Evolutionary features of academic articles co-keyword network and keywords co-occurrence network: Based on two-mode affiliation network

https://doi.org/10.1016/j.physa.2016.01.017Get rights and content

Highlights

  • A novel method to grasp articles’ key points and relations from a holistic view.

  • An empirical study based on the two-mode affiliation network theory.

  • Integrates statistics, text mining, complex networks and visualization.

  • Constructed the articles co-keyword networks and keywords co-occurrence networks.

  • Defined innovation coefficient of the articles in annual level.

Abstract

Keeping abreast of trends in the articles and rapidly grasping a body of article’s key points and relationship from a holistic perspective is a new challenge in both literature research and text mining. As the important component, keywords can present the core idea of the academic article. Usually, articles on a single theme or area could share one or some same keywords, and we can analyze topological features and evolution of the articles co-keyword networks and keywords co-occurrence networks to realize the in-depth analysis of the articles. This paper seeks to integrate statistics, text mining, complex networks and visualization to analyze all of the academic articles on one given theme, complex network(s). All 5944 “complex networks” articles that were published between 1990 and 2013 and are available on the Web of Science are extracted. Based on the two-mode affiliation network theory, a new frontier of complex networks, we constructed two different networks, one taking the articles as nodes, the co-keyword relationships as edges and the quantity of co-keywords as the weight to construct articles co-keyword network, and another taking the articles’ keywords as nodes, the co-occurrence relationships as edges and the quantity of simultaneous co-occurrences as the weight to construct keyword co-occurrence network. An integrated method for analyzing the topological features and evolution of the articles co-keyword network and keywords co-occurrence networks is proposed, and we also defined a new function to measure the innovation coefficient of the articles in annual level. This paper provides a useful tool and process for successfully achieving in-depth analysis and rapid understanding of the trends and relationships of articles in a holistic perspective.

Introduction

Within the recent development and popularization of information and data analysis technology, computing large-scale data-intensive analysis of scientific data is a new trend of data-mining  [1], and as one of the main aspects of data-mining, text mining has become a new method of knowledge discovery. Text mining is a useful tool for understanding the basic information provided by one or more texts through structured algorithms. However, it can also be used to determine the relationships among the textual elements and the texts themselves. The results can be used for knowledge discovery and other applications. As an important tool and method for knowledge discovery, text mining has been used in many fields, such as medicine  [2], biochemistry  [3], business  [4], and so on. The objects of analysis in text mining include literatures  [5], news  [6], network information  [7], long texts  [8], etc. Various technologies  [9], [10], [11], [12], [13], [14], [15] and tools  [16], [17], [18], [19], [20], [21] are used in this field. Such technologies and tools have been enhanced not only to conduct single-text analysis but also to analyze big data and complexity.
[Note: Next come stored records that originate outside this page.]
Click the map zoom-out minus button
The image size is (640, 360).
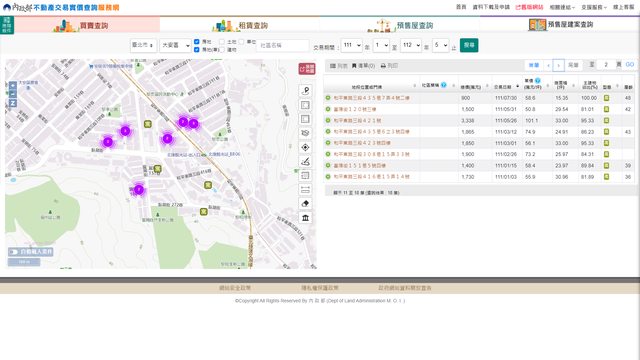13,94
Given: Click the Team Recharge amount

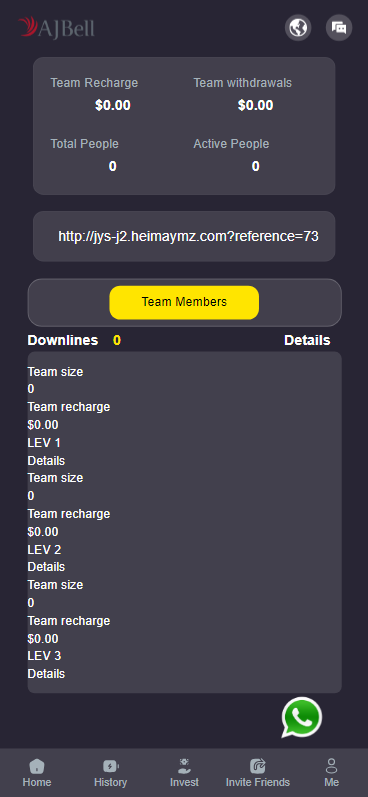Looking at the screenshot, I should [x=112, y=105].
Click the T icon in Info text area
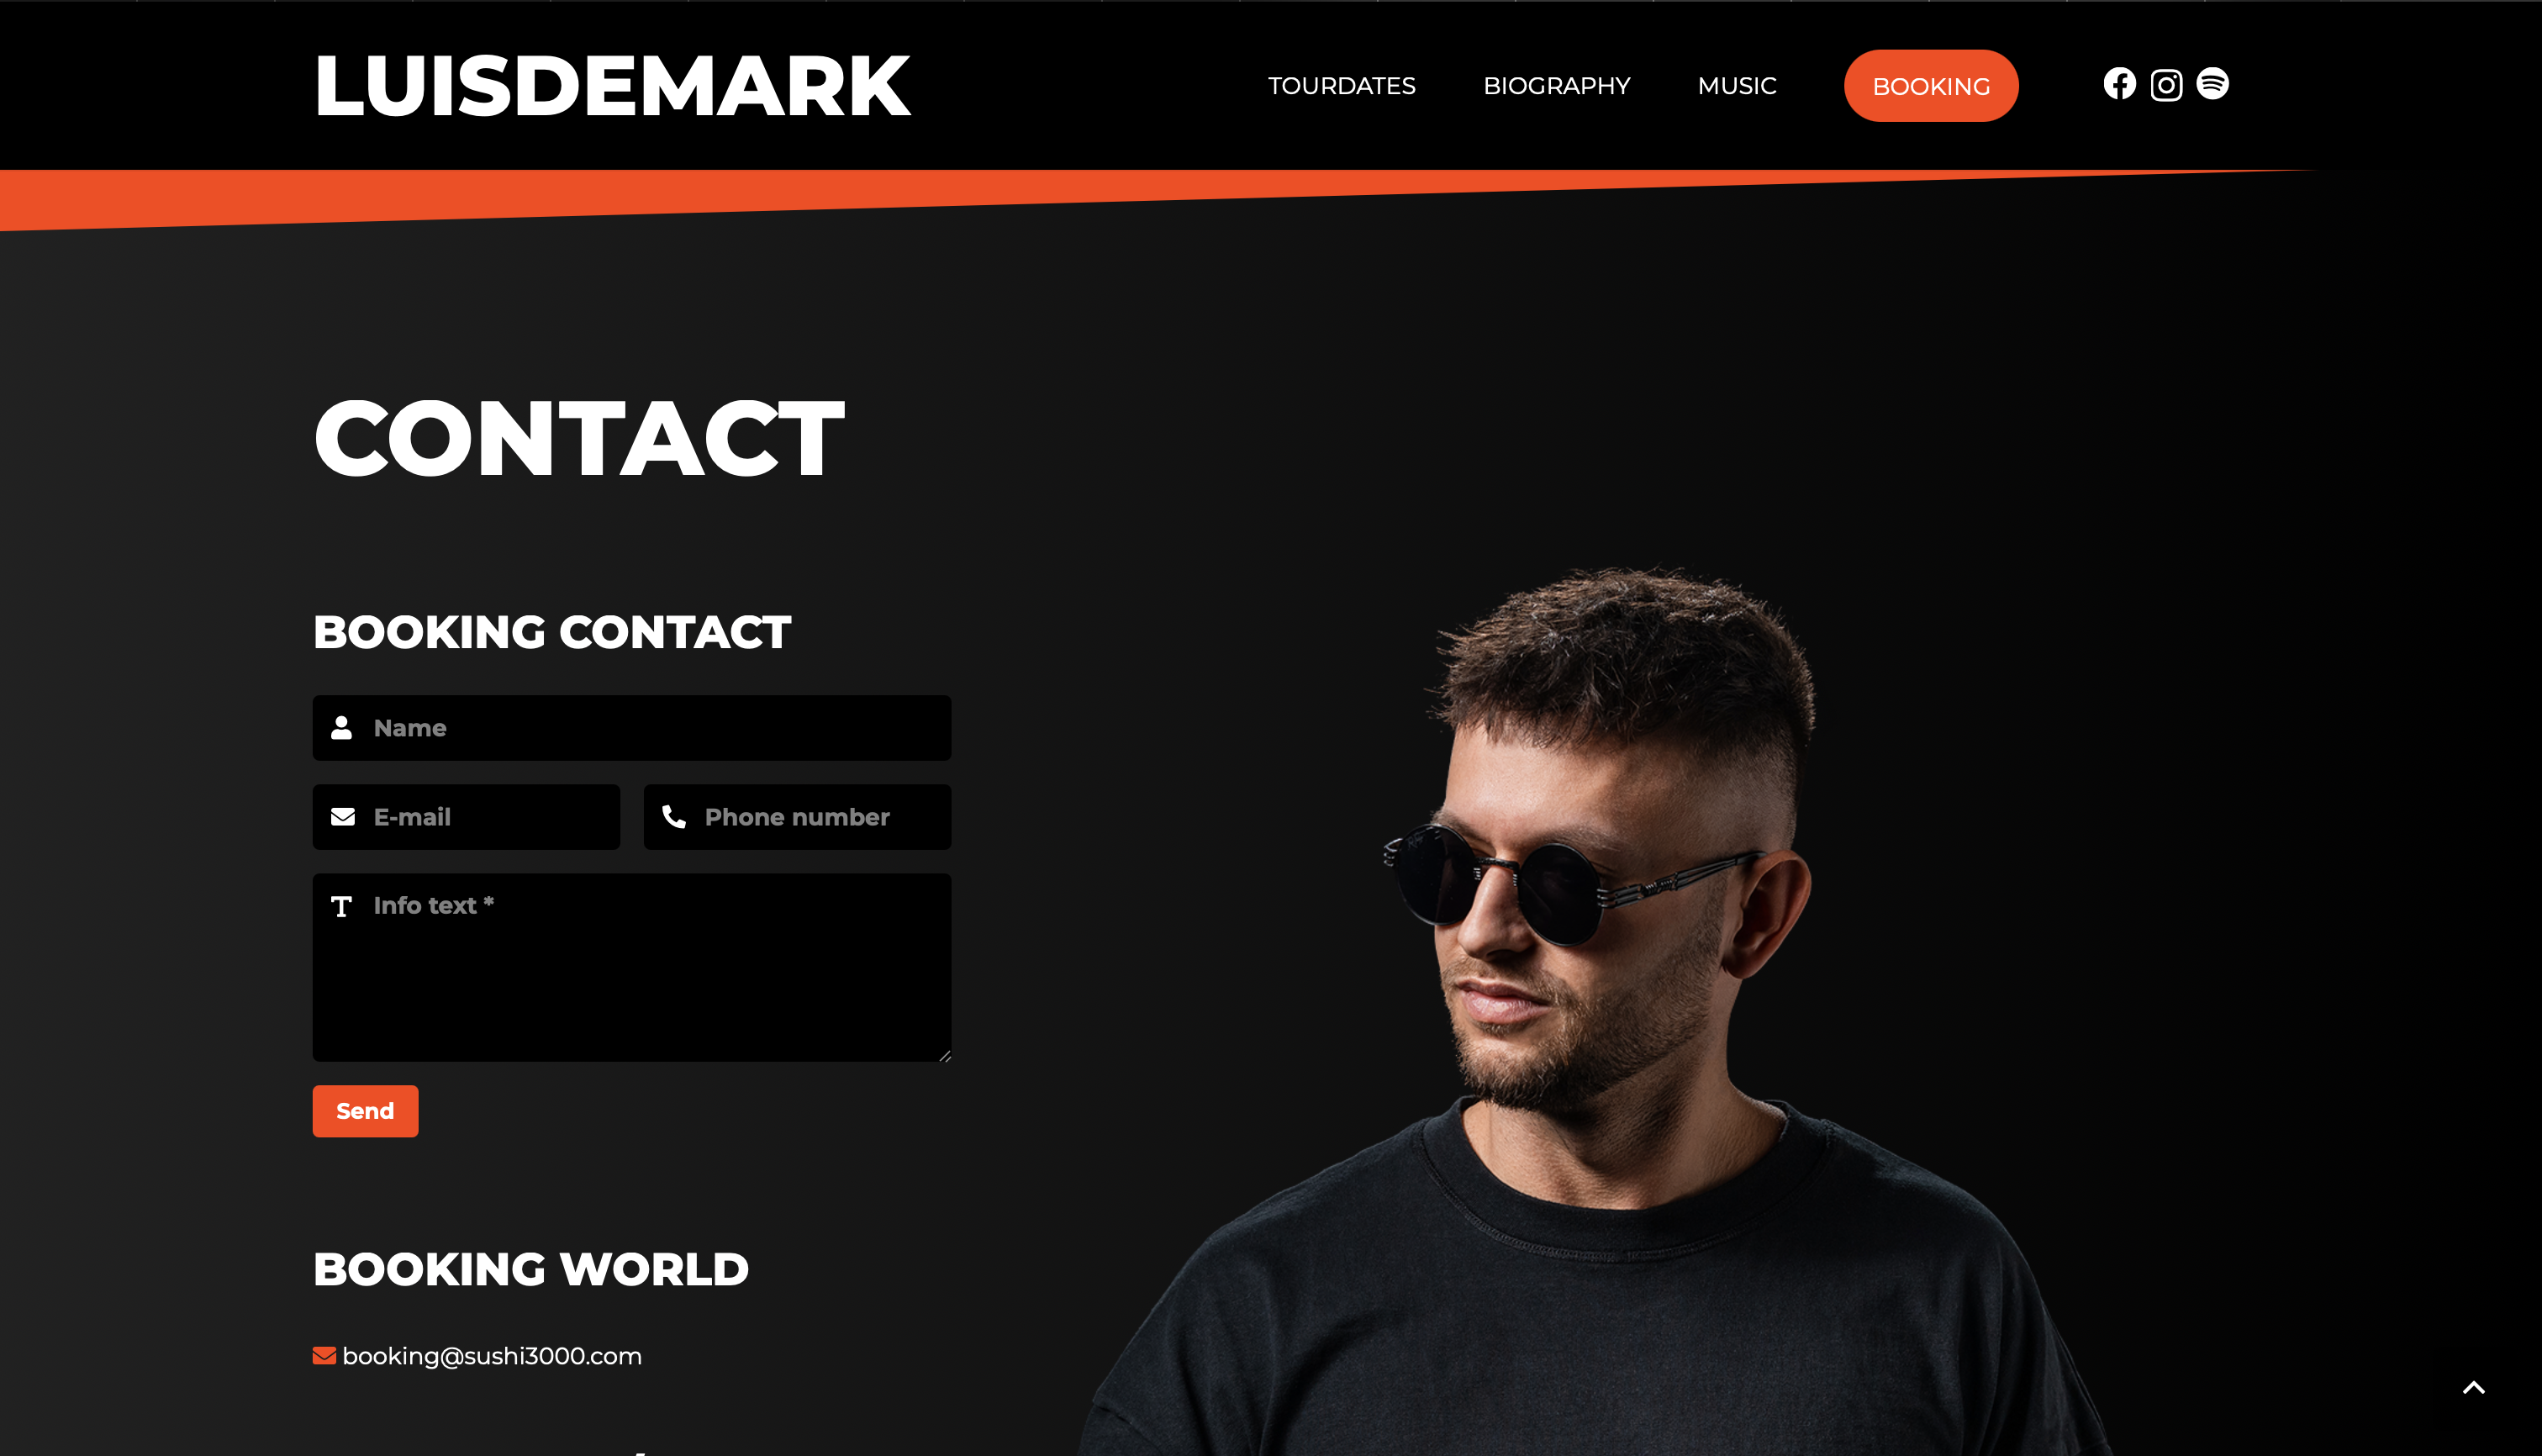This screenshot has height=1456, width=2542. tap(341, 906)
Existing literatures indicate that one of the most frequently use of text mining methods is to conduct a literature review, which allows researchers to determine the developing trends in the field. Literature reviews are also fundamental in academic research. There are currently two ways to conduct a literature review. The first is to identify important academic articles by their citation frequency and the impact factors of the journals in which they were published  [22]. This method is used to identify recent developments in a field during a short period. However, due to the limited sample, it is difficult to achieve a holistic perspective using this method. The other frequently used method is content analysis  [23], a research technique that involves the systematic, objective and quantitative description of a text’s content. This method has recently received increased attention. Researchers can use content analysis to find multi-text statistics and clusters by delimiting a research object and establishing a quantification standard. However, it is difficult to maintain the consistency of the quantitative criteria because both the classification and coding rules are based on the knowledge and experience of the researchers, which undermines the objectivity of the analysis. Content analysis is also an inadequate method for mining the complex relationships among the texts.
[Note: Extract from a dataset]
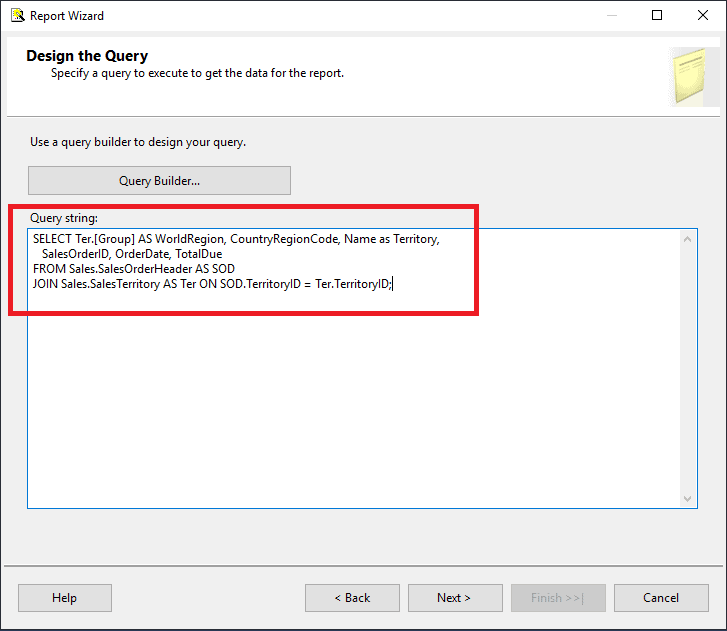Click the query box scroll down arrow
This screenshot has height=631, width=727.
click(688, 499)
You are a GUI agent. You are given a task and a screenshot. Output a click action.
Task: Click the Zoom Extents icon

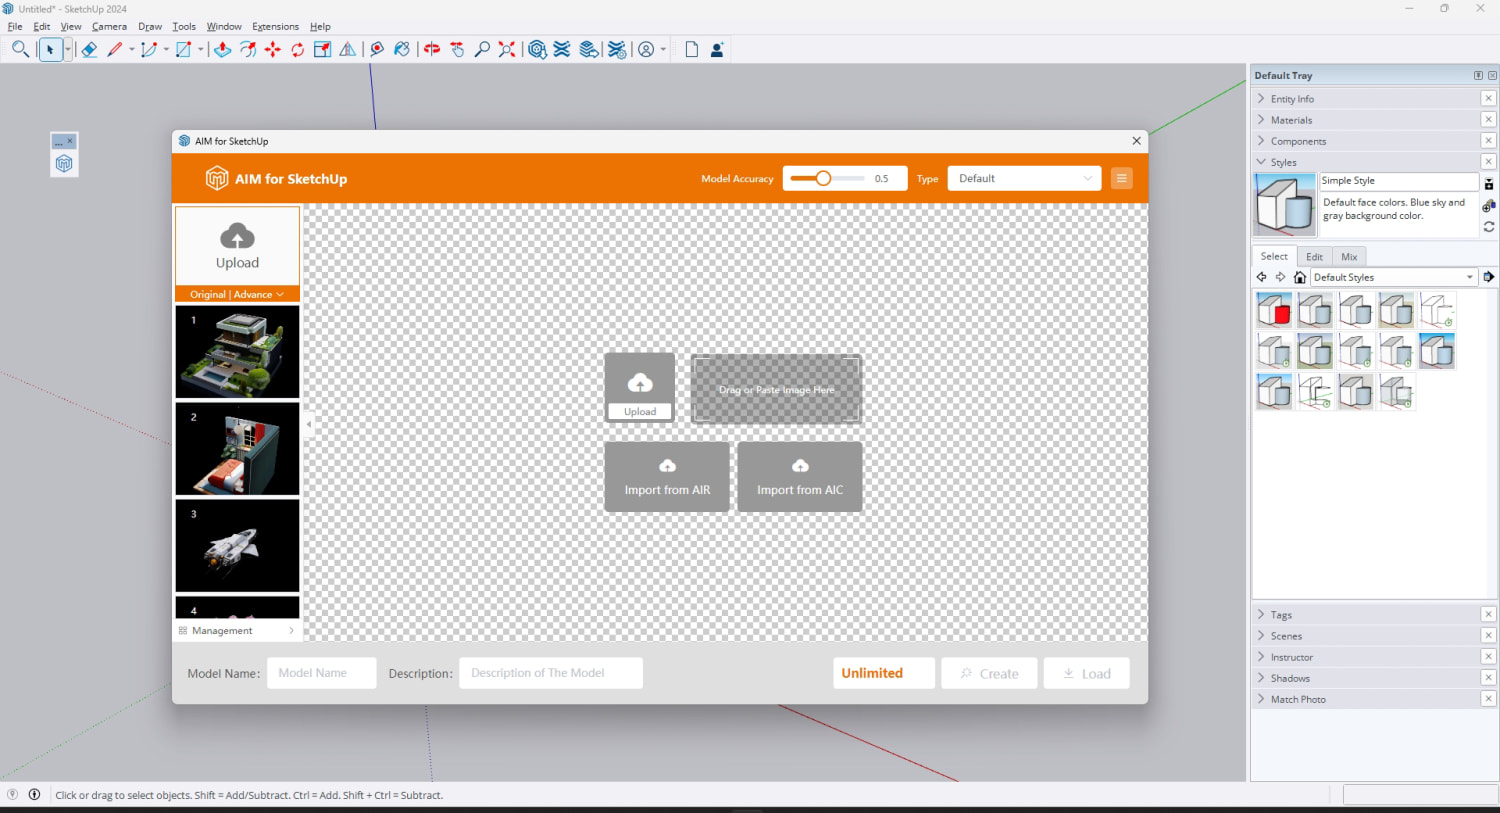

There is an urgent need to develop a tool for tracking the trends in academic articles and rapidly understanding the key points and inner relationship of a collection of texts from a holistic perspective. Keywords, an important textual element, can provide a concise overview of the important content and key points of a body of articles. Keyword analysis can also expedite text mining  [24], [25]. Many scholars use tag clouds to analyze unstructured keywords because this method allows the user to highlight the most significant concepts, which facilitates navigation and visualization  [26]. However, tag clouds only show the frequency of single words and do not show the relationships of the keywords and the relationships between the articles based on the keywords. Unlike tag clouds, complex network is a young but active method to discover the inner relationship between different entities from real or virtual system. It is well used in different areas, such as economic networks, biological networks, and so on. It can effectively model a network’s topological features  [27], [28], [29], mine its relationships  [30], and analyze its evolution  [28]. As a new frontier of complex network, multi-mode network has been shown to better represent reality according to its heterogeneous attributes, it has been successfully used in some other area, such as multi-mode societal ecological affiliation network  [31], [32], [33], [34], [35], fibers transmission  [36] and shareholding network of the listed companies  [37].
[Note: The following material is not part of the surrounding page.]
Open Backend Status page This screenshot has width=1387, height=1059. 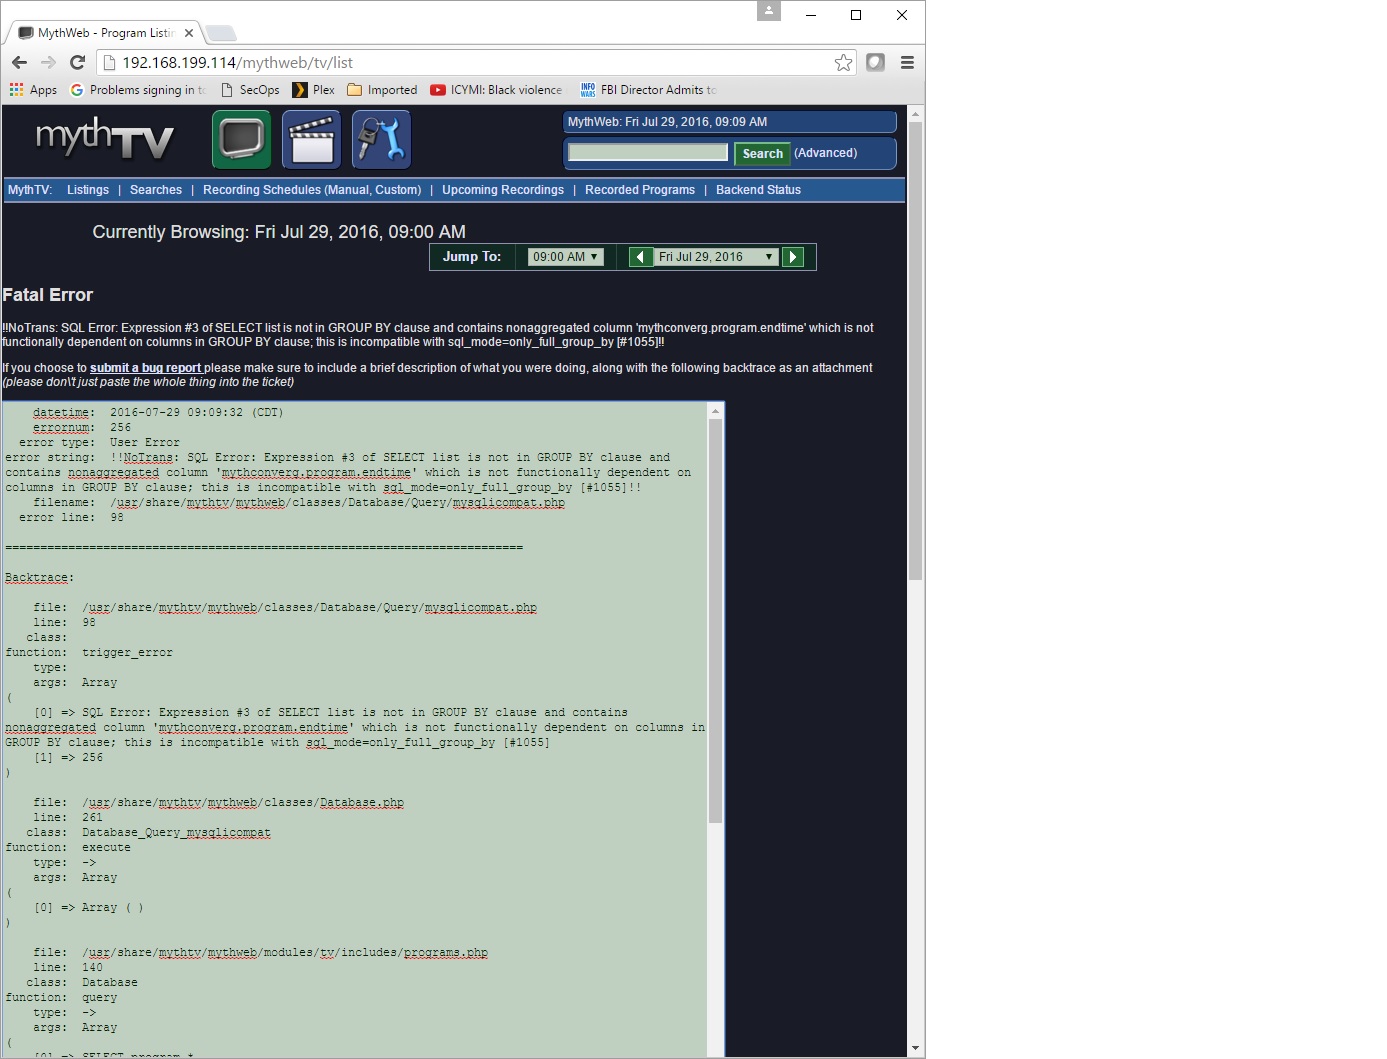point(758,190)
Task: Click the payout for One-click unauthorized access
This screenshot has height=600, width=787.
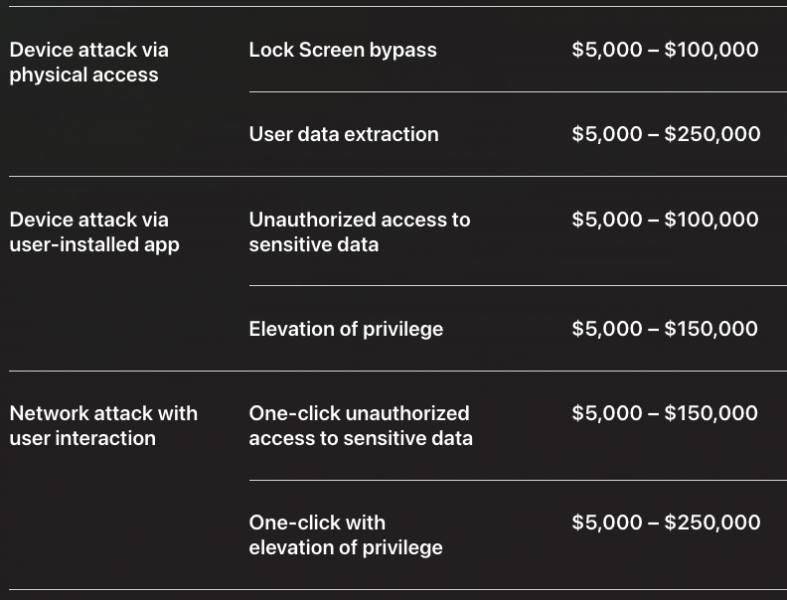Action: point(665,413)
In this paper, we study the patterns of relationships among academic articles on a given theme, complex network, from a holistic perspective by constructing and analyzing annual articles co-keyword equivalent networks (AENs for short) and annual keywords co-occurrence equivalent networks (KENs for short). The process of constructing the two different networks is the same as the one employed to construct equivalent networks  [38] using the two-mode affiliation network. The topological features of the two networks in annual level and the evolution as well as the stability of the two networks are analyzed. Then, the innovation coefficient of the networks about the given theme, complex networks, is defined and analyzed.

Section snippets

Constructing the AENs and KENs

In this paper, affiliation relationships can be found between keywords and the articles in which they appear. Networks constructed according to affiliation relationships are a typical type of two-mode network called a member-network  [39] or hyper-network  [40]. The two-mode affiliation network is composed of a set of actors (keywords) and a set of events (articles)  [41]. According to Wasserman  [42] and Li et al.  [38], when there are two nodes, α and β, that have the same relationship with γ

The visualization of the two different networks

The equivalent networks of each keyword and each paper were constructed based on co-keywords and keywords co-occurrence at the same period (year). The equivalent networks were then superimposed to form the AENs and KENs. Fig. 2, Fig. 3, Fig. 4 present the visualization results and the quantity of nodes and edges of AENs and KENs.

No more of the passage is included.